Ci troviamo nella seconda parte della lettera di san Paolo ai Romani, dove l’apostolo ci descrive l’agire cristiano come espressione della nuova vita, del vero amore, della vera gioia, della vera libertà, che Cristo ci ha donato; è la vita cristiana come nuovo modo di affrontare, con la luce e la forza dello Spirito Santo, i vari compiti e problemi di fronte ai quali possiamo venirci a trovare.

In questo versetto, strettamente legato al precedente, l’apostolo enuncia lo scopo e l’atteggiamento di fondo che dovrebbero caratterizzare ogni nostro comportamento: fare della nostra vita una lode a Dio, un atto di amore disteso nel tempo, nella costante ricerca della sua volontà, di ciò che gli è più gradito.

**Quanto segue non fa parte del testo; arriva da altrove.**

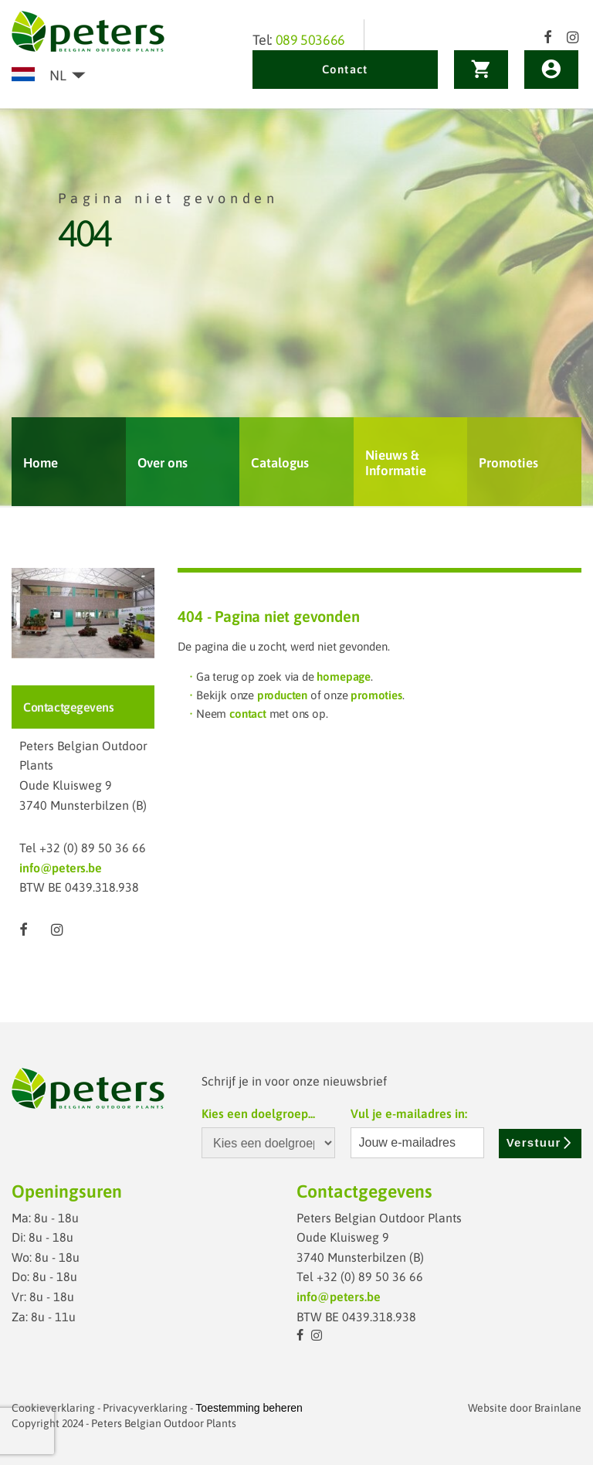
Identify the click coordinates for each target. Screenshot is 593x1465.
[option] (296, 308)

“Non conformatevi alla mentalità di questo secolo, ma trasformatevi rinnovando la vostra mente, per poter discernere la volontà di Dio, ciò che è buono, a lui gradito e perfetto”.

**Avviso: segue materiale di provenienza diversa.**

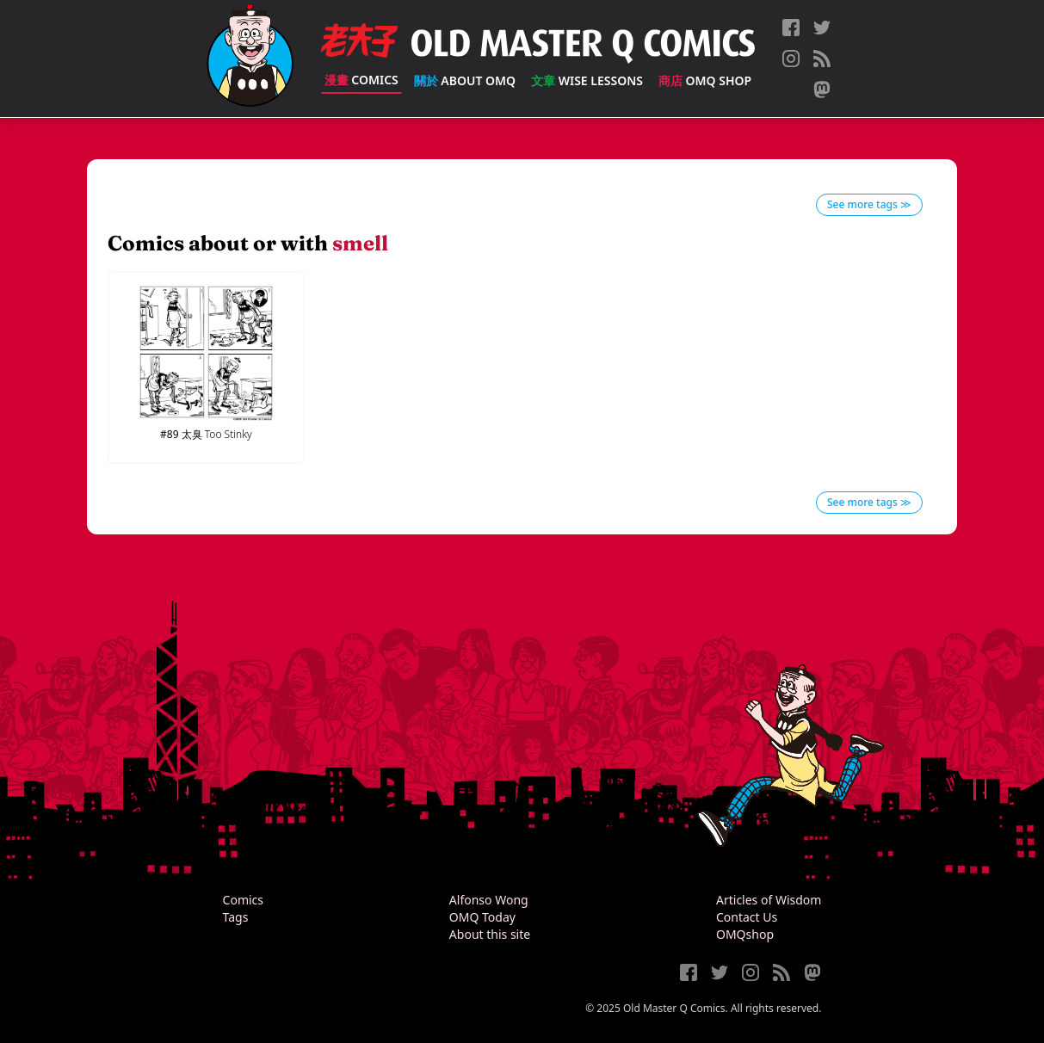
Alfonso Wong (488, 900)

E’ evidente che, per compiere la volontà di Dio, occorre innanzitutto conoscerla. Ma, ci lascia capire l’apostolo, questo non è facile. Non è possibile conoscere bene la volontà di Dio senza una luce particolare, la quale ci aiuti a discernere nelle varie situazioni quello che Dio vuole da noi, evitando le illusioni e gli errori in cui potremmo facilmente cadere.

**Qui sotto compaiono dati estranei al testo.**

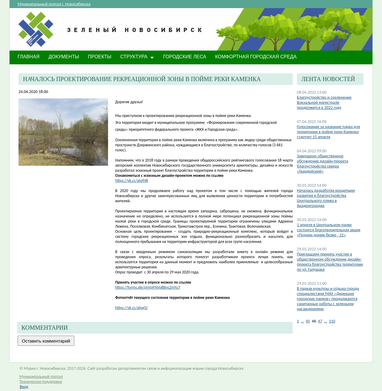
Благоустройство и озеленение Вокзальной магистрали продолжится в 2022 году (324, 102)
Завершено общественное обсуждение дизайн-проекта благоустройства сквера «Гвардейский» (322, 163)
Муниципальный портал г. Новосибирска (54, 4)
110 (332, 321)
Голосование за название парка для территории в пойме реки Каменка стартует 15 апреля (328, 131)
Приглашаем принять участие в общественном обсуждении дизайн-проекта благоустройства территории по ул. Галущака (330, 262)
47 (320, 321)
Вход (24, 386)
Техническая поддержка (40, 381)
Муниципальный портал (41, 376)
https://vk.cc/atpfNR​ (131, 180)
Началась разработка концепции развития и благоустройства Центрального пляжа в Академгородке (326, 198)
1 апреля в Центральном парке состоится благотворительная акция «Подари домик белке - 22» (329, 230)
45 (308, 321)
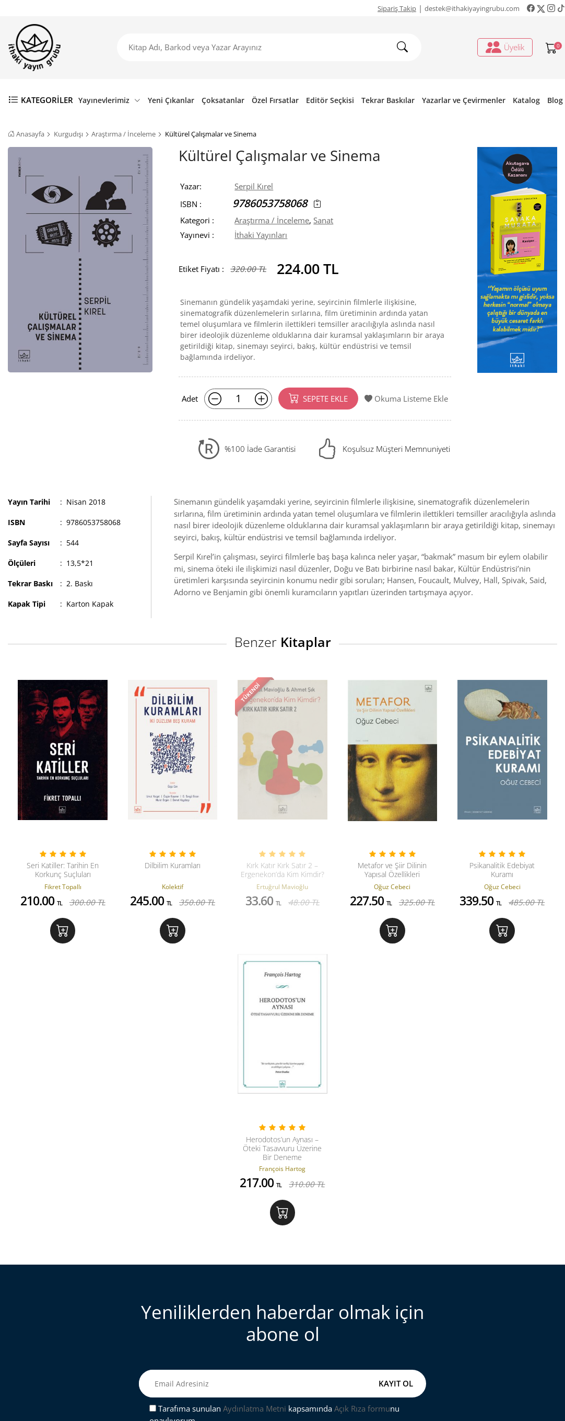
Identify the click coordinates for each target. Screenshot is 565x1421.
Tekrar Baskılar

Si tratta di quel dono dello Spirito Santo, che si chiama “discernimento” e che è indispensabile per costruire in noi un’autentica mentalità cristiana.

“Non conformatevi alla mentalità di questo secolo, ma trasformatevi rinnovando la vostra mente, per poter discernere la volontà di Dio, ciò che è buono, a lui gradito e perfetto”.

Ma come acquistare e sviluppare in noi questo dono così importante? Senza dubbio si richiede da parte nostra una buona conoscenza della dottrina cristiana. Ma non basta. Come ci suggerisce l’apostolo, è soprattutto una questione di vita; è una questione di generosità, di slancio nel vivere la parola di Gesù, mettendo da parte le paure, le incertezze e i calcoli mediocri. E’ una questione di disponibilità e di prontezza a compiere la volontà di Dio. E’ questa la via per avere la luce dello Spirito Santo e costruire in noi la nuova mentalità che qui ci viene chiesta.

“Non conformatevi alla mentalità di questo secolo, ma trasformatevi rinnovando la vostra mente, per poter discernere la volontà di Dio, ciò che è buono, a lui gradito e perfetto”.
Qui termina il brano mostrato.